In most cases, the first two choices are the relevant ones. They will require some legwork on the actual system. First check what username is associated with the process (SHOW PROCESS/ACCOUNTING is adequate for this purpose). Change the default priority for this process. A note of caution, if the account is used by more than one process, all will be affected, so this should be done with a fairly high degree of understanding, lest the overall application become unstable.

If the process is being started using the RUN/DETACH, the actual RUN/DETACH command will need to be located, it may include a specified base priority (/PRIORITY), and that will need to be changed.

Lastly, the reason for the "looping behavior" is best determined precisely. Reducing priority is taking an aspirin/acetaminophen tablet, it is only a palliative that masks symptoms, not by any means a cure.

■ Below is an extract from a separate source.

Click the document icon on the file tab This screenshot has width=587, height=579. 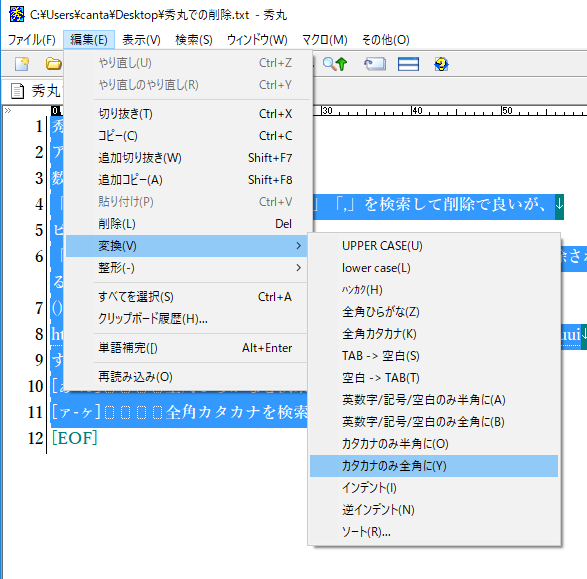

- Bob Gezelter, http://www.rlgsc.com
Frequent Advisor

Re: Default process priority & clearing queues

All discussions of how to set the priority seem to be premature without knowing what the process is, what program or command procedure it is running, and what it is doing. If it is a standard VMS process, setting the priority is not the best plan of attack, although it may help initially.

Can you inform us about this process?

Dave Williams
Respected Contributor

Re: Default process priority & clearing queues

It seems to me that there are 2 issues here:

1) How/why does this process end up at the same priority as interactive users?

2) Why is this process consuming most of the CPU?

Prior entries have addressed how to determine #1 and how to potentially deal with it (lowering priority). What is just as important is why does the process require so much CPU? Is this normal? Has this always been the case? What changed? Lowering the priority can be helpful not only to allow other work to proceed, but to give you time to determine whether or not the process is in some type of CPU loop. Use SDA to capture some PCs and see if the process is actually looping or if it just has a lot of work to do.

As stated before, lowering the priority only hides the problem. A little investigation should reveal why the CPU time is so high. Address that and the priority issue goes away.